Promoted to lieutenant in 1855, he was aboard USS Hartford off China when the Civil War broke out. When Hartford reached Philadelphia, Glassell declined to swear an additional oath of allegiance prescribed for Southerners, and was consequently imprisoned at Fort Warren and dropped from the U.S. service (December 6, 1861). Confederate authorities issued him a lieutenant's commission, arranged his exchange, and assigned him to CSS Chicora in the Charleston Squadron. Glassell commanded his ship's forward division during the squadron's attack on the Union blockade (January 31, 1863). Intrigued by the army's experiments with torpedoes and mines, he requested and received assignment to a special command training to attack the blockading fleet's monitors.
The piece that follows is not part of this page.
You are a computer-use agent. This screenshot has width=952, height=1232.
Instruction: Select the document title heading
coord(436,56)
On the night of October 5, 1863, Glassell and a crew of three in the diminutive torpedo boat David attacked the most powerful ship in the U.S. Navy, New Ironsides. The Confederates rammed a spar torpedo against the ironclad six feet beneath the waterline. The explosion threw a geyser of water over David, extinguishing its fires and leaving it immobile in a hail of small-arms fire. The Confederates abandoned ship. The pilot and fireman soon reboarded the drifting boat, relit the fire, and reached the safety of Charleston Harbor. Glassell, however, was captured and returned to Fort Warren. New Ironsides, initially thought undamaged, was leaking so badly that repairs kept it out of action until the last months of 1864.
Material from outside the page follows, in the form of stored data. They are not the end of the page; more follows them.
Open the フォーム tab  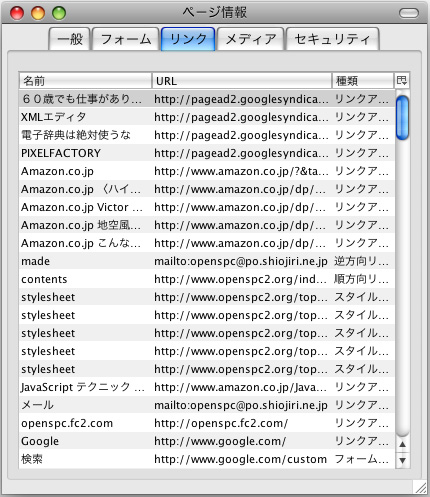(126, 39)
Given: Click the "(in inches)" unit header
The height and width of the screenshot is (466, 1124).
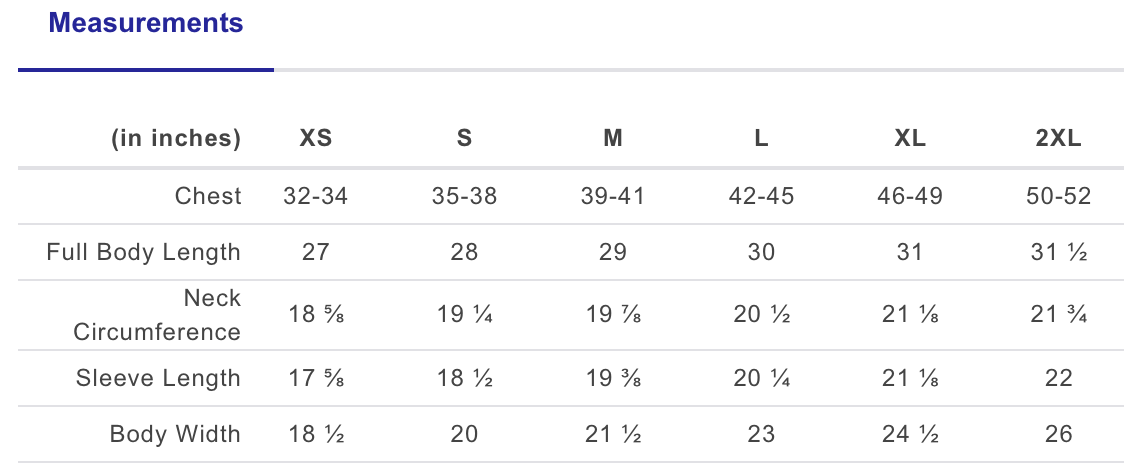Looking at the screenshot, I should pos(175,139).
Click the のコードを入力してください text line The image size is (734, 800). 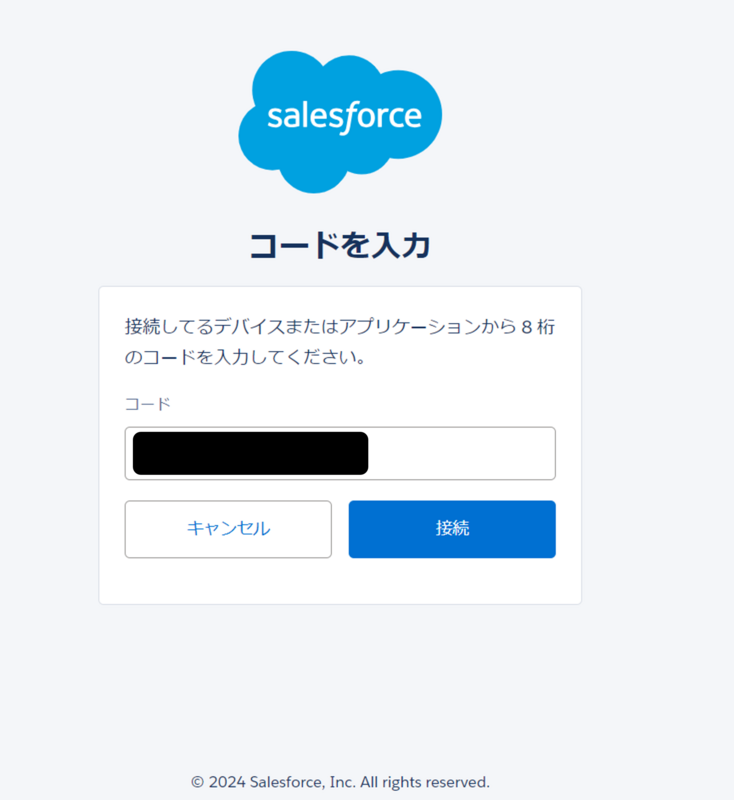244,357
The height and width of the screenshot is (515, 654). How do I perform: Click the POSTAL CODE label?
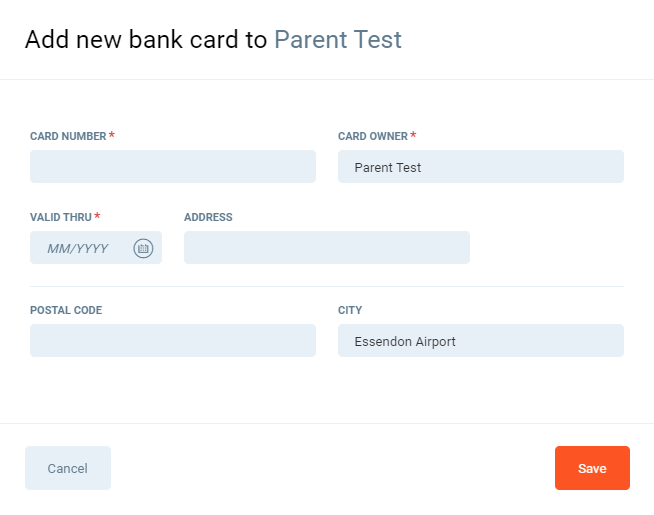click(66, 310)
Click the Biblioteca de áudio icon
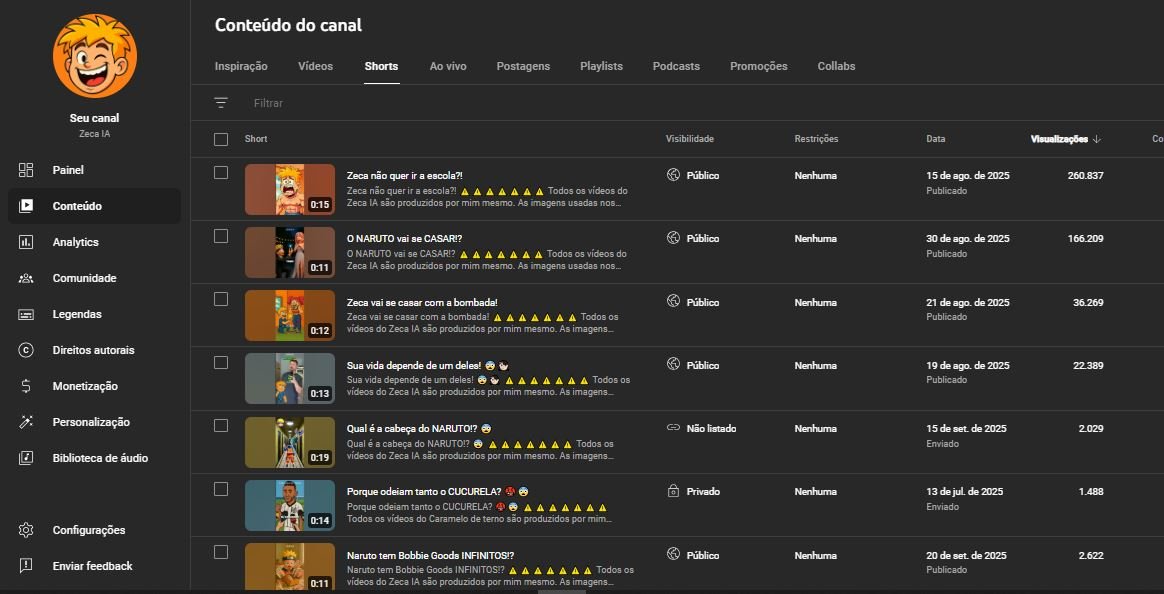 click(27, 458)
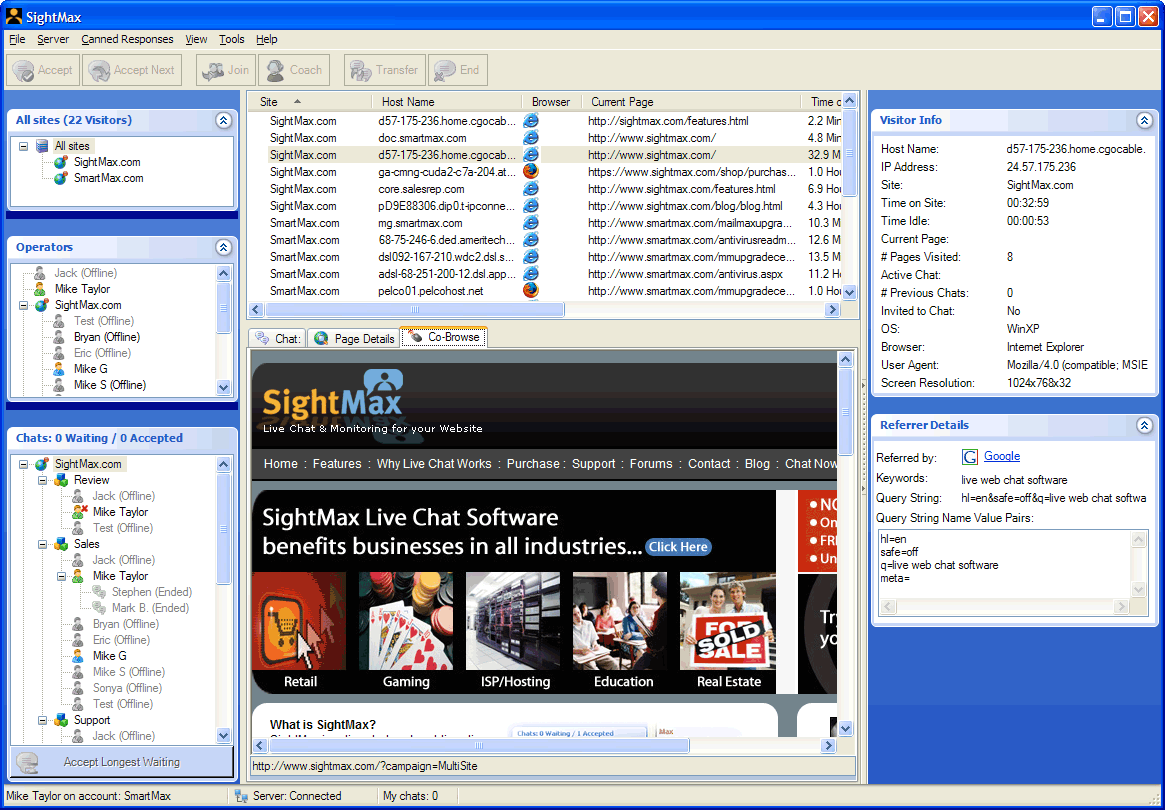Screen dimensions: 1165x810
Task: Switch to the Page Details tab
Action: tap(354, 338)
Glassell, while in prison, was promoted to commander for his attack on New Ironsides. Exchanged in the last six months of the war, he returned to Charleston, South Carolina. On the evacuation of that city he was transferred to Richmond, Virginia and assigned to command the ironclad Fredericksburg in the James River Squadron. With Richmond's evacuation, the squadron's personnel were reorganized as artillery and infantry, and Glassell commanded a regiment. He was paroled at Greensboro, North Carolina, on April 28, 1865.
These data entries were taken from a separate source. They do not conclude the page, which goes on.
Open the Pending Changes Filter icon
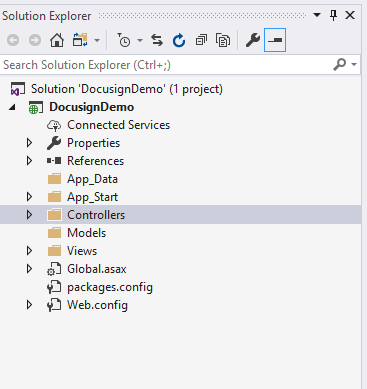Screen dimensions: 367x389 tap(124, 41)
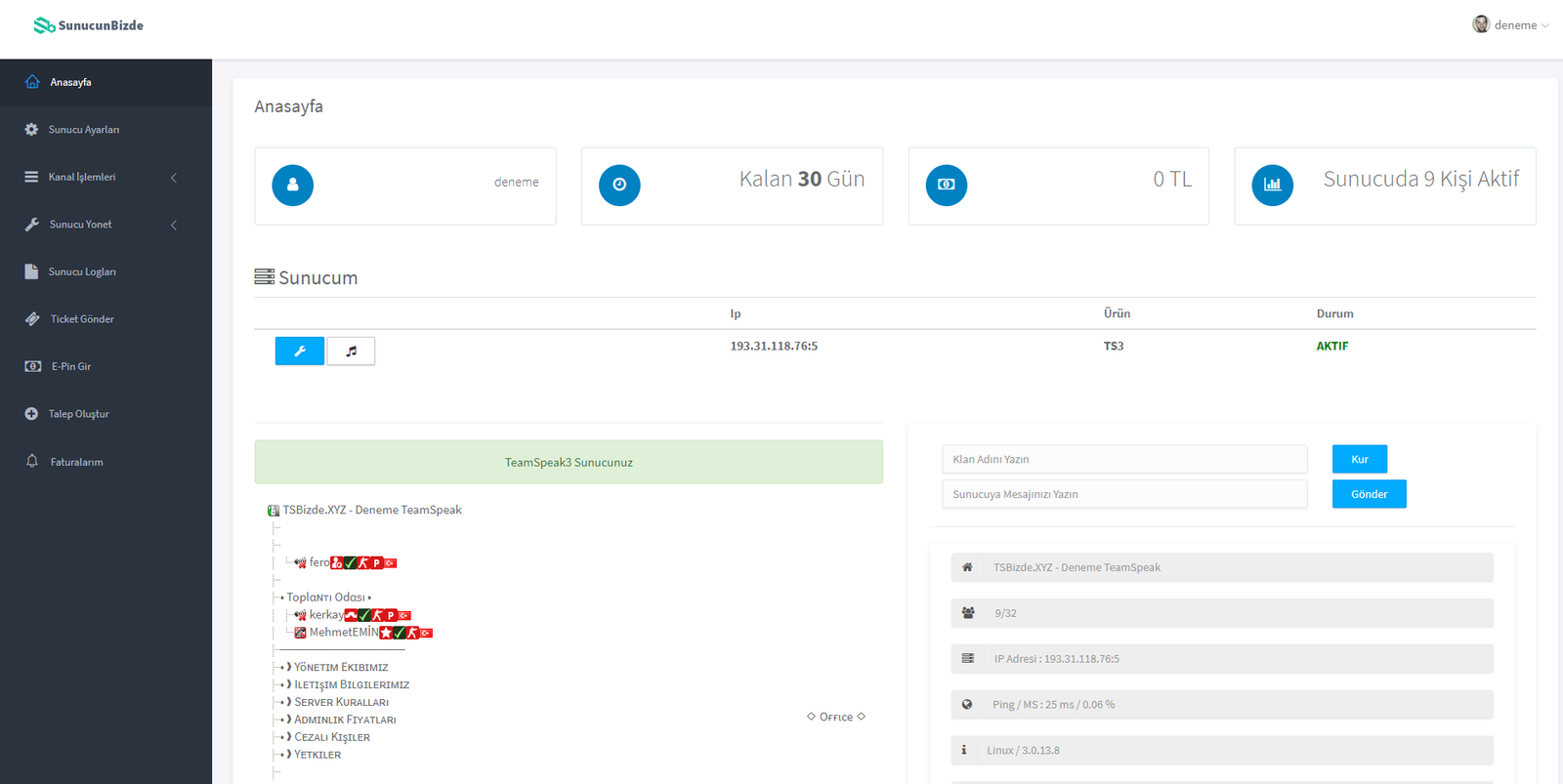
Task: Click the clock icon beside Kalan 30 Gün
Action: (619, 186)
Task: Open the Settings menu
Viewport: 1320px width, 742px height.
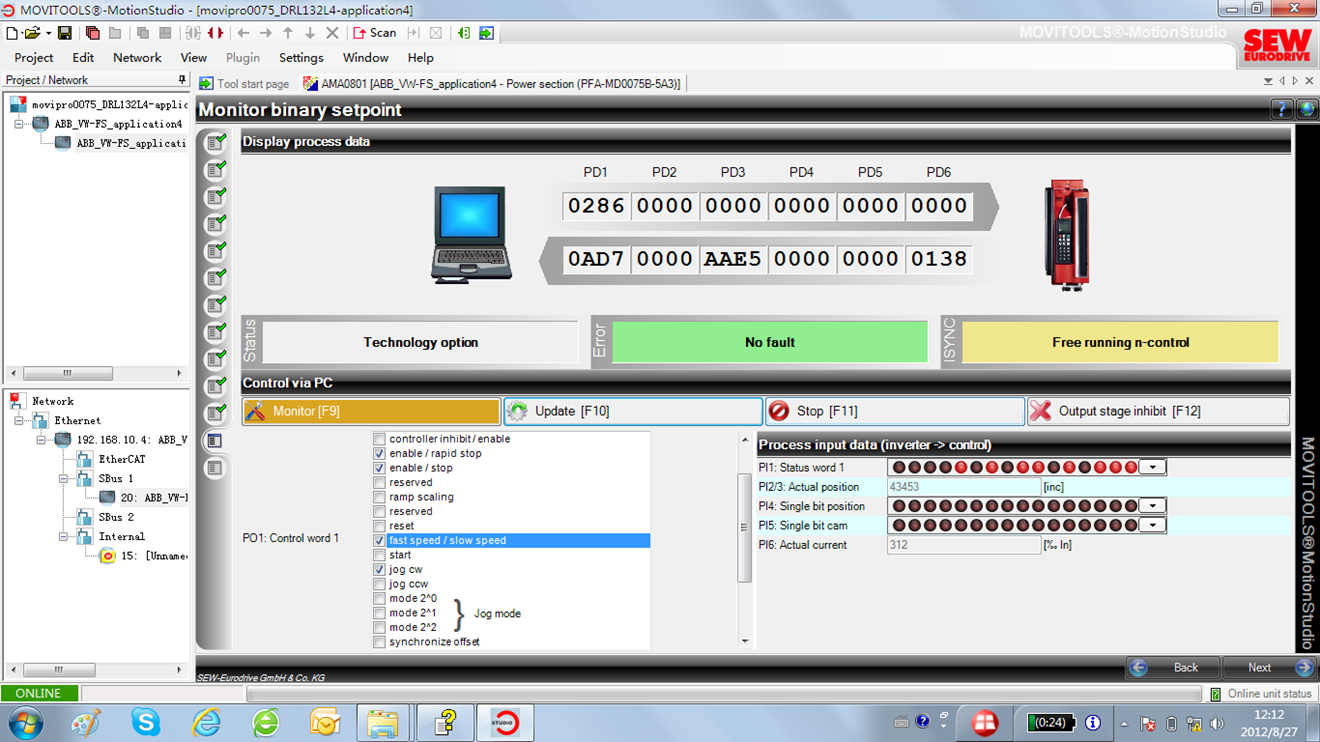Action: pos(300,58)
The city of Orange, California was founded by attorneys Andrew Glassell and Alfred Chapman, who had participated in the partition of Rancho Santiago de Santa Ana and were active in similar lawsuits in other parts of the county. Glassell and Chapman employed the former's younger brother, Captain William T. Glassell to plot the town site.

Captain Glassell is reputed to have been a man of refinement. His health had been broken as a result of his experiences while in the Confederate Army, both by his hazardous undertaking, and subsequent capture and eighteen months in a northern military prison. It was the climate of Southern California that decided him to stay, when he came on a visit to Los Angeles, and help in developing the Richland Tract in the capacity of surveyor.

Captain Glassell surveyed the 600 acre (2.4 km²) section of land for his brother and Chapman in 1871. He divided the tract into 60 ten-acre lots surrounding a 40-acre town site, consisting of eight city blocks, each containing twenty building lots, which he called Richland, and served as sales agent for the property. In the center of the town eight lots were set aside for a plaza or city park. Around the town site land was laid out in ten-acre tracts, 600 acres (2.4 km²). In 1872 the Richland subdivision was placed on the market. On the southwest corner of west Chapman and Plaza Square, a two-room batt-and-board house was built as a home and office for Captain Glassell. Captain Glassell acquired the irrigation ditch from the Santa Ana River, developed by the Yorba family during the Mexican days.

In 1873, when a post office was sought it was discovered that there was a town in Sacramento County by the name of Richland. As an alternative, Orange was chosen, possibly as for the Glassell family's home county in Virginia.

William T. Glassell died in Los Angeles, California.